As Vice President of Speech Research, David manages Interactions’ R&D teams to further Interactions’ goal to redefine the speech technology industry. David is at the forefront of Interactions’ objective to create the most accurate, fastest, and highest quality speech solutions. Prior to joining Interactions, David spent five years with AT&T Labs, where he was responsible for the development of technology from speech research. He has held senior executive-level positions at SpinVox, SpeechPhone, and Fonix. He also spent 18 years at Lucent Technologies (now Alcatel-Lucent), where he developed voice activated systems that have handled over 20 billion calls. David has published 30 research papers and secured 11 patents in natural language research. CONTRIBUTORS
Dr. Srinivas Bangalore is currently the Director of Research and Technology at Interactions. After receiving his PhD in Computer Science from The University of Pennsylvania, he became a Principal Research Scientist at AT&T Labs—Research. Dr. Bangalore has worked on many areas of Natural Language Processing including Spoken Language Translation, Multimodal Understanding, Language Generation and Question-Answering. He has co-edited three books on Supertagging, Natural Language Generation, and Language Translation. He has authored over a 100 research publications and holds over 100 patents in these areas. He has been awarded the Morris and Dorothy Rubinoff award for outstanding dissertation, the AT&T Outstanding Mentor Award, in recognition of his support and dedication to AT&T Labs Mentoring Program and the AT&T Science & Technology Medal for technical leadership and innovative contributions in Spoken Language Technology and Services. He has served on the editorial board of Computational Linguistics Journal, Computer, Speech and Language Journal and on program committees for a number of ACL and IEEE Speech Conferences.

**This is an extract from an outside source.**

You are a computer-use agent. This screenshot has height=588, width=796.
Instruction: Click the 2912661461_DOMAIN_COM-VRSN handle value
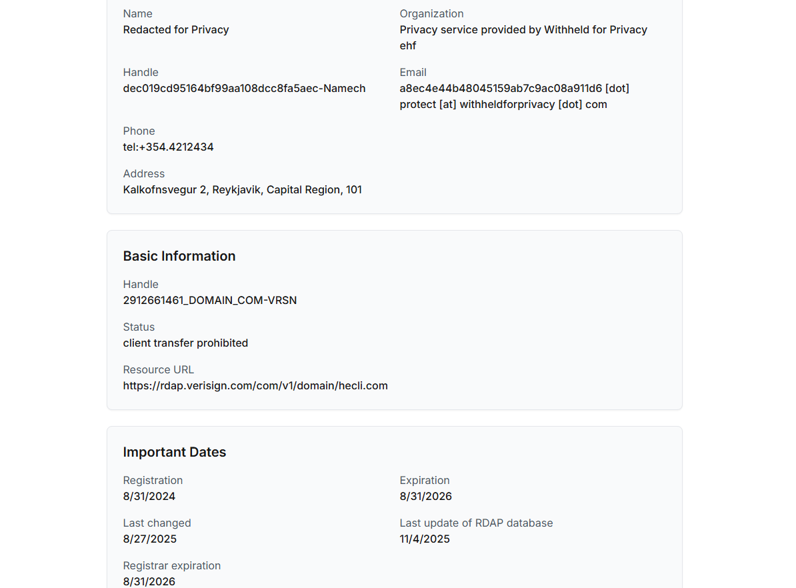(210, 300)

Dr. Patrick Haffner has worked on machine learning algorithms since 1988. With Yann LeCun, he was one of the pioneers in applying Neural Networks to speech and image recognition, and led the deployment of the first NN used for an automation task (check reading). With AT&T Labs Research, he was an expert in the learning algorithms that enable data engineers to efficiently train machines using real world data, for tasks ranging from language understanding to network monitoring. He was also an expert advisor to the European Union for their funding programs on machine learning and cognitive sciences. Dr. Haffner is a Lead Inventive Scientist at Interactions with responsibility for managing the ever increasing variety of machine learning techniques and software that an AI-driven company needs to use.

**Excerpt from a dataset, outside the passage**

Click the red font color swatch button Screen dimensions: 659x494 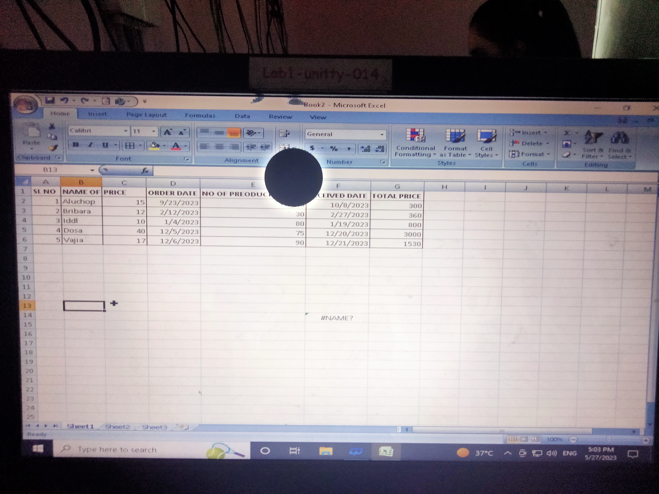[x=176, y=146]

Dr. Michael Johnston has over 25 years of experience in speech and language technology. His research lies at the intersection of Natural Language Processing, human-computer interaction, and spoken and multimodal dialog. More specifically, his work focuses on the development of language and dialog processing techniques that support spoken and multimodal interaction and the application of these to the creation of novel systems and services. Dr. Johnston has over 50 technical papers and 32 patents in speech and language processing. Before joining Interactions, he held positions at AT&T Labs Research, Oregon Graduate Institute and Brandeis University. He is member of the board of AVIOS and editor and chair for the W3C EMMA multimodal standard.